Exercise => Rewrite the lines from the one with "Task: Copy the Space name with copy icon" to the one with "Click the weather sun cloud icon", swapping "icon" for "button" and keeping everything else the same. Leave the pictures out of your answer.

Provided records =>
—————

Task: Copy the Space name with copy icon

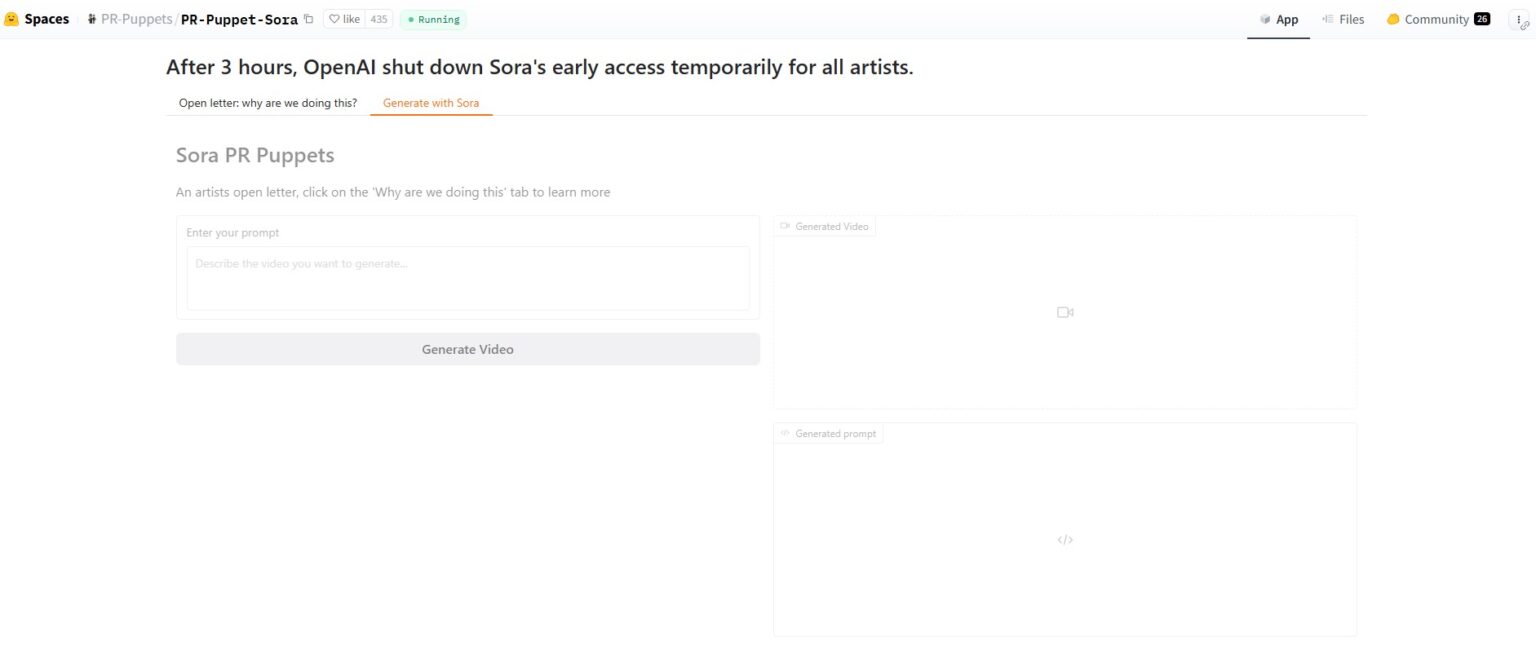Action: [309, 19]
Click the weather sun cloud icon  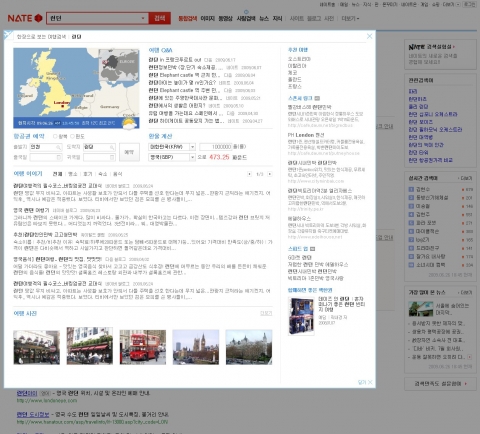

—————

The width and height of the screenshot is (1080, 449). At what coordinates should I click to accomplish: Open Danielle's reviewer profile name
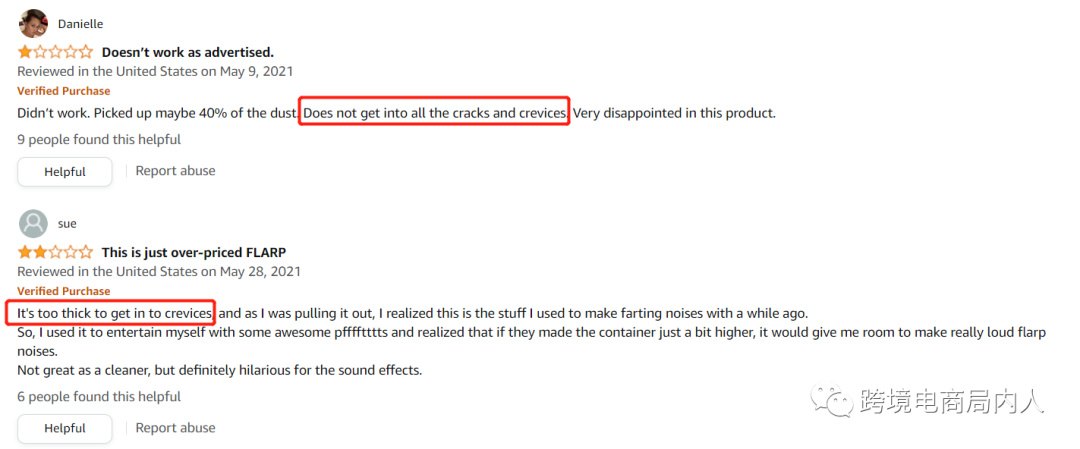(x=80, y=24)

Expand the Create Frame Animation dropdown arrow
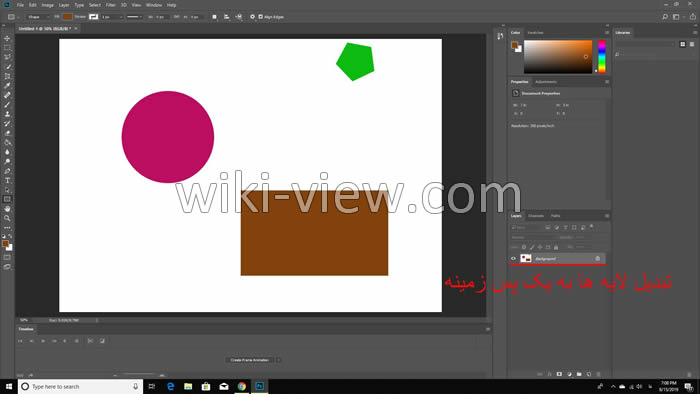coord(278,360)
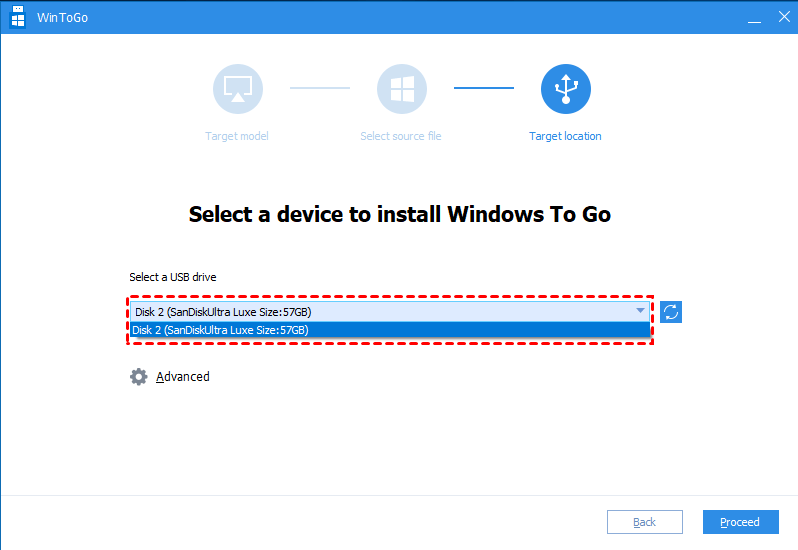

—————

Correct result =>
Task: Copy the Space name with copy button

Action: [309, 19]
Click the weather sun cloud button  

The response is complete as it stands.